What you will do:
I would like you to print all the records below exactly as they are.
**** Data to process ****
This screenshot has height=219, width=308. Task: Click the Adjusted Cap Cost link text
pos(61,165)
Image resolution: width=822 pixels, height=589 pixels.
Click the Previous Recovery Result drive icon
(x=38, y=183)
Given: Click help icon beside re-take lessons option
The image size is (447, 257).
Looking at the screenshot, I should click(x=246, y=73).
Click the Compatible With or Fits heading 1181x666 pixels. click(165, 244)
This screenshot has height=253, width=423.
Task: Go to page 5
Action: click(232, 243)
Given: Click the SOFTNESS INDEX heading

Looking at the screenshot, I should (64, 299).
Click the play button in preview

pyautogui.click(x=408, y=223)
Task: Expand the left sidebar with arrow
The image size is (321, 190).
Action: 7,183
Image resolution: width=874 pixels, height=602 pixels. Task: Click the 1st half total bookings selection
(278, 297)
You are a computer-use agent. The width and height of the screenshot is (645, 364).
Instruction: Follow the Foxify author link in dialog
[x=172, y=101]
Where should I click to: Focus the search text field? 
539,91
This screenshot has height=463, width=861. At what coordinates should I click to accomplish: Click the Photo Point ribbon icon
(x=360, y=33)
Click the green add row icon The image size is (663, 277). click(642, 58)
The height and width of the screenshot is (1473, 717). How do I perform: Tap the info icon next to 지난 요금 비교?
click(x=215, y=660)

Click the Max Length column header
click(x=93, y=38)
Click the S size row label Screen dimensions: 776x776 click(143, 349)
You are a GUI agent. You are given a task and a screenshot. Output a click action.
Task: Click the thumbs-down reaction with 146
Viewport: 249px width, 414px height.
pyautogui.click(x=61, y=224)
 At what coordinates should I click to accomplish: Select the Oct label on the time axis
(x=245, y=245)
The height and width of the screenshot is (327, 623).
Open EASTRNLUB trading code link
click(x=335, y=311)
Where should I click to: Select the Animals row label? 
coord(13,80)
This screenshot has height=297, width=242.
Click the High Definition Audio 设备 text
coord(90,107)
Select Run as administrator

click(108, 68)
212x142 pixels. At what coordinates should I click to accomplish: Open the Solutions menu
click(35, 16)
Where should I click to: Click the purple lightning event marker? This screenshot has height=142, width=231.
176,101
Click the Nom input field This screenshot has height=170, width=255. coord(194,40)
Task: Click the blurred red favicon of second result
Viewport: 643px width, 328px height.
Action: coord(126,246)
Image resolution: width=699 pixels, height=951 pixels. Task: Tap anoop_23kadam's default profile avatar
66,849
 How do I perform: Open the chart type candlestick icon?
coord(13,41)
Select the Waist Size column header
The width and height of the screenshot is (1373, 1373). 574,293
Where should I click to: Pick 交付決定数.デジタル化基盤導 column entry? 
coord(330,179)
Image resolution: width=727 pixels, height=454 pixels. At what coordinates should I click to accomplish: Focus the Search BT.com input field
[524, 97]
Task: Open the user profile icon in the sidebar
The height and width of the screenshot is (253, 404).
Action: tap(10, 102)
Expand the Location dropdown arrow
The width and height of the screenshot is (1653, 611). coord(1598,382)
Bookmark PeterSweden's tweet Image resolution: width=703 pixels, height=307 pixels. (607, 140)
****
Solution to this task:
This screenshot has height=219, width=308. Task: Click the Adjusted Cap Cost link text
pos(61,165)
Image resolution: width=822 pixels, height=589 pixels.
Click the Previous Recovery Result drive icon
(x=38, y=183)
Given: Click help icon beside re-take lessons option
The image size is (447, 257).
Looking at the screenshot, I should click(x=246, y=73).
Click the Compatible With or Fits heading 1181x666 pixels. click(165, 244)
This screenshot has height=253, width=423.
Task: Go to page 5
Action: click(232, 243)
Given: Click the SOFTNESS INDEX heading

Looking at the screenshot, I should (64, 299).
Click the play button in preview

pyautogui.click(x=408, y=223)
Task: Expand the left sidebar with arrow
The image size is (321, 190).
Action: 7,183
Image resolution: width=874 pixels, height=602 pixels. Task: Click the 1st half total bookings selection
(278, 297)
You are a computer-use agent. The width and height of the screenshot is (645, 364).
Instruction: Follow the Foxify author link in dialog
[x=172, y=101]
Where should I click to: Focus the search text field? 
539,91
This screenshot has height=463, width=861. At what coordinates should I click to accomplish: Click the Photo Point ribbon icon
(x=360, y=33)
Click the green add row icon The image size is (663, 277). click(642, 58)
The height and width of the screenshot is (1473, 717). How do I perform: Tap the info icon next to 지난 요금 비교?
click(x=215, y=660)

Click the Max Length column header
click(x=93, y=38)
Click the S size row label Screen dimensions: 776x776 click(143, 349)
You are a GUI agent. You are given a task and a screenshot. Output a click action.
Task: Click the thumbs-down reaction with 146
Viewport: 249px width, 414px height.
pyautogui.click(x=61, y=224)
 At what coordinates should I click to accomplish: Select the Oct label on the time axis
(x=245, y=245)
The height and width of the screenshot is (327, 623).
Open EASTRNLUB trading code link
click(x=335, y=311)
Where should I click to: Select the Animals row label? 
coord(13,80)
This screenshot has height=297, width=242.
Click the High Definition Audio 设备 text
coord(90,107)
Select Run as administrator

click(108, 68)
212x142 pixels. At what coordinates should I click to accomplish: Open the Solutions menu
click(35, 16)
Where should I click to: Click the purple lightning event marker? This screenshot has height=142, width=231.
176,101
Click the Nom input field This screenshot has height=170, width=255. coord(194,40)
Task: Click the blurred red favicon of second result
Viewport: 643px width, 328px height.
Action: coord(126,246)
Image resolution: width=699 pixels, height=951 pixels. Task: Tap anoop_23kadam's default profile avatar
66,849
 How do I perform: Open the chart type candlestick icon?
coord(13,41)
Select the Waist Size column header
The width and height of the screenshot is (1373, 1373). 574,293
Where should I click to: Pick 交付決定数.デジタル化基盤導 column entry? 
coord(330,179)
Image resolution: width=727 pixels, height=454 pixels. At what coordinates should I click to accomplish: Focus the Search BT.com input field
[524, 97]
Task: Open the user profile icon in the sidebar
The height and width of the screenshot is (253, 404).
Action: tap(10, 102)
Expand the Location dropdown arrow
The width and height of the screenshot is (1653, 611). coord(1598,382)
Bookmark PeterSweden's tweet Image resolution: width=703 pixels, height=307 pixels. (607, 140)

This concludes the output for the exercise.